As a little girl, Linda Hartzell never went to museums or concerts. Her only exposure to the theater was when she was five—she got to see a cousin in a school play.

Today, the little girl who never experienced the joys of the theater is now the artistic director of the Seattle Children’s Theatre—the second largest resident professional children’s theater in the U.S.—and an internationally recognized voice in the field of children’s theater.

As an actor, writer and director, Hartzell has devoted her life to making theater for young people into something special. Her impact has been so widely felt that she has been named a recipient of the 1994 College of Arts and Sciences Distinguished Achievement Award.

Not bad for someone who was once told by her WSU drama teacher that she had no talent.

Hartzell, who got involved in school plays as a way to escape problems at home, enrolled at WSU because she wanted to leave home.
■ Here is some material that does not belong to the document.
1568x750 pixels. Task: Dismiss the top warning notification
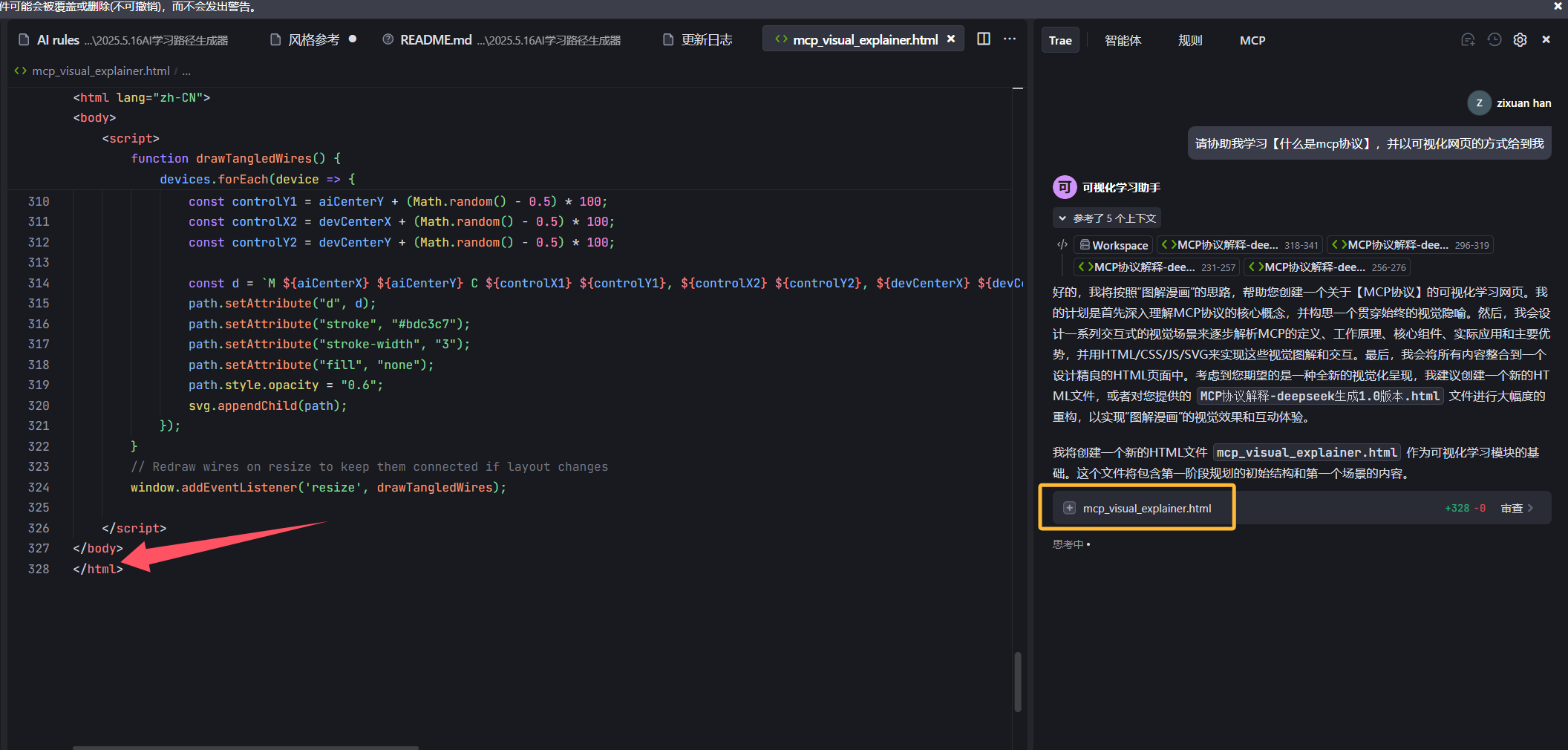pyautogui.click(x=1558, y=7)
But she wasn’t happy there—especially after hearing the “no talent” comment—and came to the UW in 1970.

She changed her major four times before settling on drama. “The teachers at UW really inspired me,” she says. Once on stage, “the theater bug bit me.”

Graduating with her drama degree in 1973, she then taught drama and acted to support herself. By 1984, though, she was divorced, raising a son, teaching at Lakeside School and looking for acting and directing jobs. One day, on the recommendation of a student’s mother, she was asked to become the interim artistic director of the children’s theater. “I jumped in and handled problems one by one, and never thought beyond the opening of a show,” she says. “I was living for the moment.”
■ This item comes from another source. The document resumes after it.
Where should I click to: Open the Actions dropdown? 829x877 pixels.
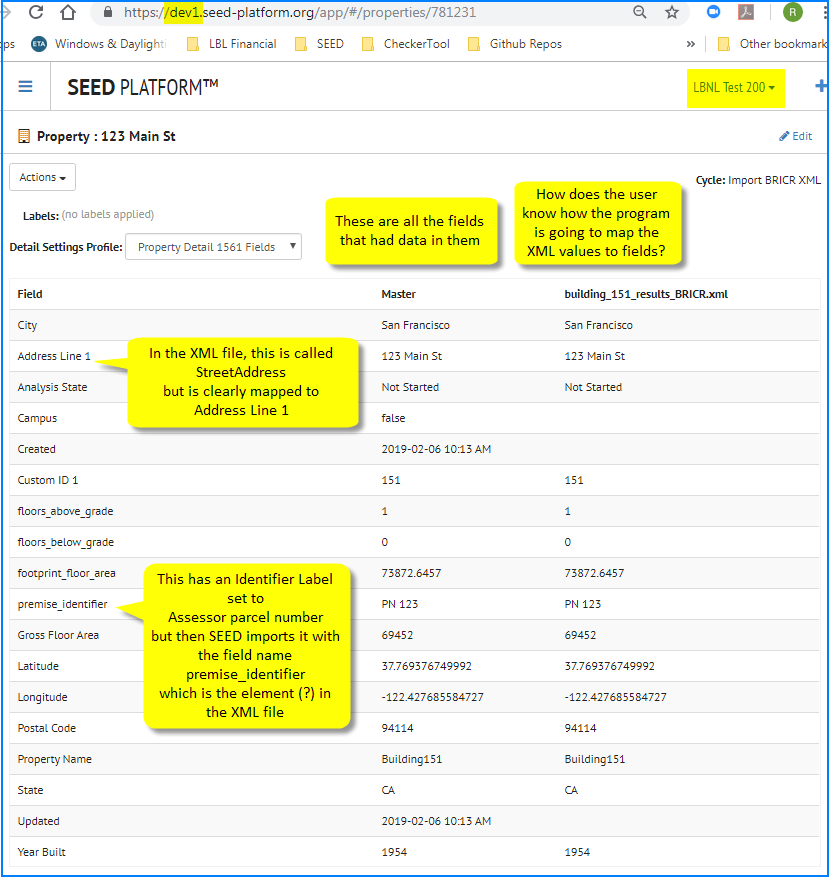pos(42,176)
Today, the Seattle Children’s Theatre is alive and well with 13,000 subscribers and annual attendance topping 240,000. The theater recently moved into the new $10.4 million Charlotte Martin Theatre at the Seattle Center.

Hartzell became dedicated to young people’s theater because she found, as a wife and mother, that children’s theater was “condescending and cutesy.” “I took it personally,” she says. “I got angry. Kids deserved better.” So she developed new, sophisticated plays. “It became my personal mission to do children’s theater right,” she says.

Hartzell, who lives in Seattle with her husband, Mark, and son, Adam, says she is honored and slightly embarrassed by the award. “I’m only doing what seems like common sense,” she says. “I’m honored to have children’s theater come of age and get some recognition. Children’s theater deserves it.” So does Linda.